Restructuring the Staff
In 2021, Campbell restructured his staffing system. When he switched to an in-house team, he adopted the structure the contractor used, which had different classifications for technicians based on experience and training. That left him limited on who he could hire, because he was only able to have a certain number of technicians at each classification. The classifications also determined the pay scale. Campbell eventually began hiring technicians who did not always fit into the classification they were hired for to meet staffing needs. That would sometimes lead to techs with less experience being paid more than the techs who were more experienced; some of the more experienced technicians were also hired at the entry-level positions, leading them to make less.

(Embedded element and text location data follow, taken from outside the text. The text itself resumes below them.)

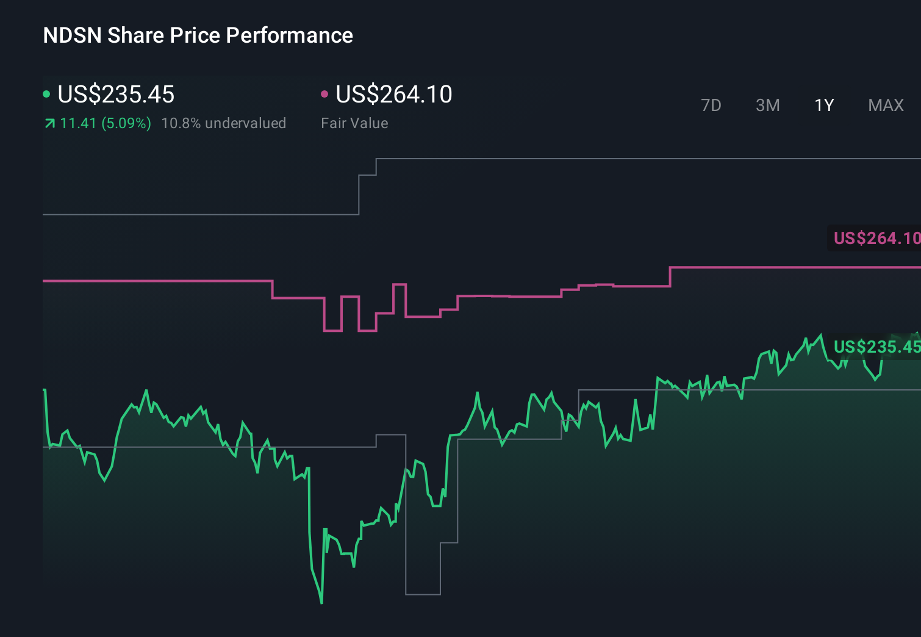Open the MAX time range view
Viewport: 921px width, 637px height.
point(885,105)
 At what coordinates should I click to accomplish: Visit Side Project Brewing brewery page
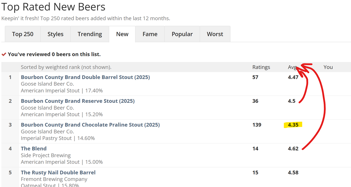(46, 155)
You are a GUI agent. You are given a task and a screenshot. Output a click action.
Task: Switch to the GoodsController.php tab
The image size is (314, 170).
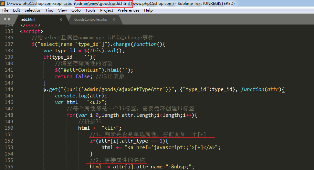point(90,20)
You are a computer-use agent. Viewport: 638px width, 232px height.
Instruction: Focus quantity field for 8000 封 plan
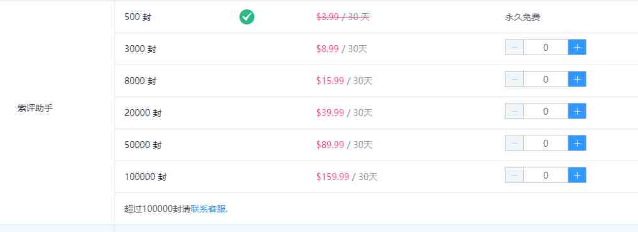point(546,79)
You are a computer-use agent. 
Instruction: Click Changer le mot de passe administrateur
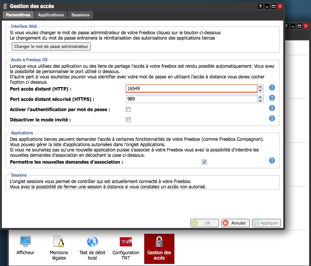pos(51,46)
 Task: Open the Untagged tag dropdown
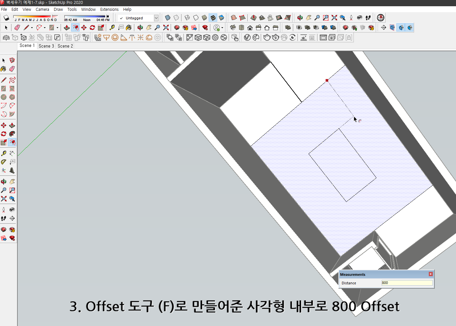[156, 18]
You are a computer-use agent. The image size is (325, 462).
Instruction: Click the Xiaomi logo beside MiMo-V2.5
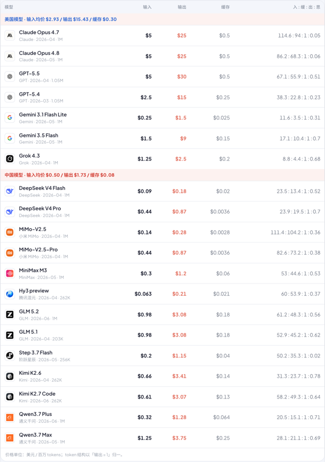pyautogui.click(x=10, y=232)
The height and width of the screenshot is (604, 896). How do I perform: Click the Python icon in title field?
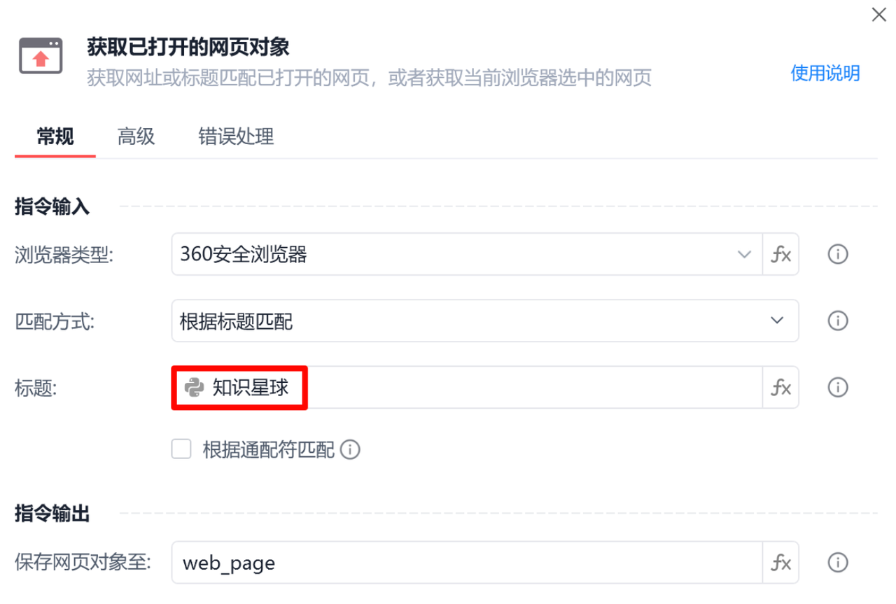tap(194, 386)
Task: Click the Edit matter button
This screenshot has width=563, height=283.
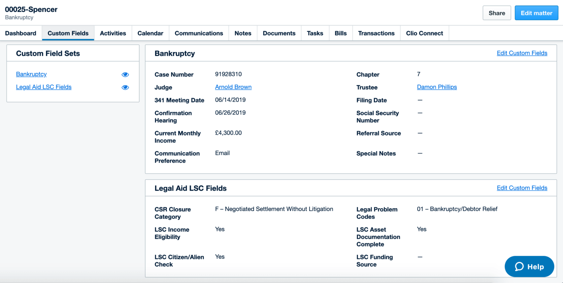Action: (536, 12)
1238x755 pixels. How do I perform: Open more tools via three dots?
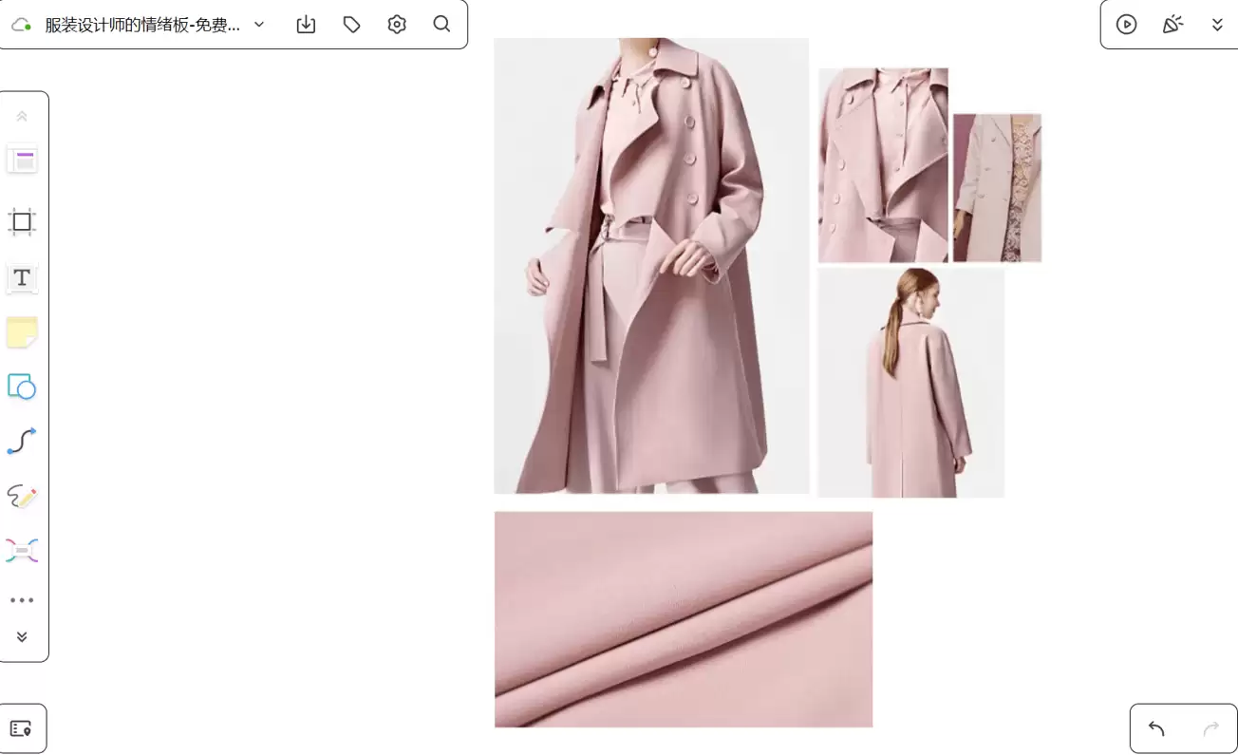[22, 600]
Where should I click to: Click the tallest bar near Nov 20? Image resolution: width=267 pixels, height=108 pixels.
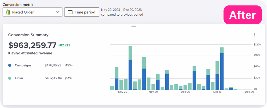(x=130, y=68)
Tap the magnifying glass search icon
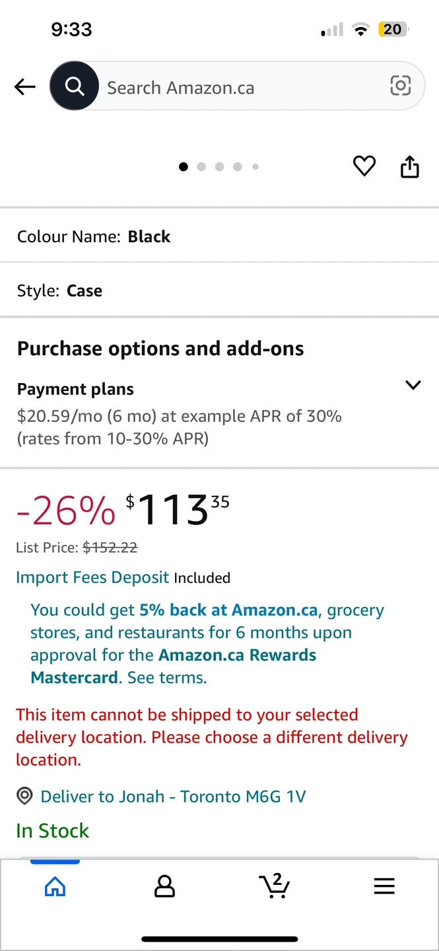439x951 pixels. pyautogui.click(x=74, y=86)
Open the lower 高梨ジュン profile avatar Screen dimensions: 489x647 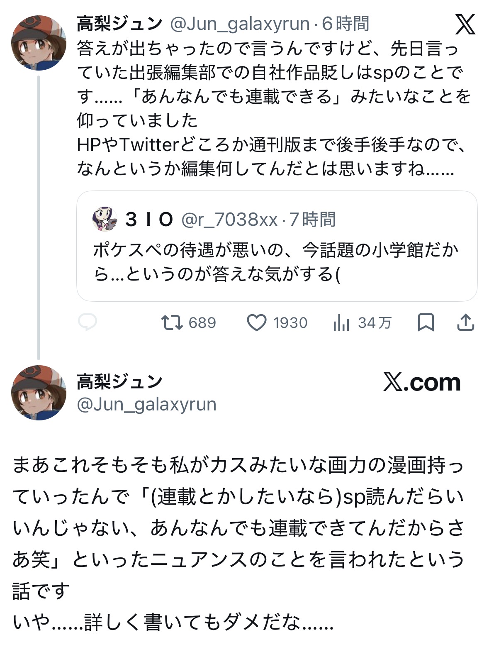[39, 393]
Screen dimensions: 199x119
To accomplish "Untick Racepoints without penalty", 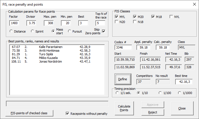I will tap(67, 114).
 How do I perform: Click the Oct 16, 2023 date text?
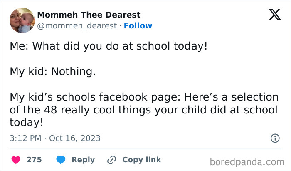pyautogui.click(x=75, y=138)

The city attorney, the human resources department, and the city comp committee helped Campbell change classification definitions. This allowed for the flexibility to move technicians up if they were exceling at their positions, even if they didn’t meet the specific requirements needed by the previous classification structure. Some of the technicians ended up getting as much as $10 more per hour once staffing was restructured.
Campbell reduced the number of managers on staff when transitioning to an in-house fleet. He reduced the managers from seven people to four people. The funding from the positions he cut helped increase his technician budget, allowing for higher wages, a performance bonus, and a $1,500 per-tech tool allowance.
If he could start over the process of bringing his fleet maintenance work in-house, Campbell said he would go at a slower pace. When he and the mayor decided to make the change, Campbell explained that he rushed through the staffing process, not hiring the right people. He also said he would focus on restructuring the staff up front. The structuring changes were not made until two years into bringing the work in-house. Campbell also suggested crunching the numbers to see which option is cheaper for your team.
“Do your homework. You know what you like and dislike about the contractor, or contract. Look at the dislikes: what do you want to see changed on the contract? Put the pricing together for yourself; know what your price is going to be,” Campbell said.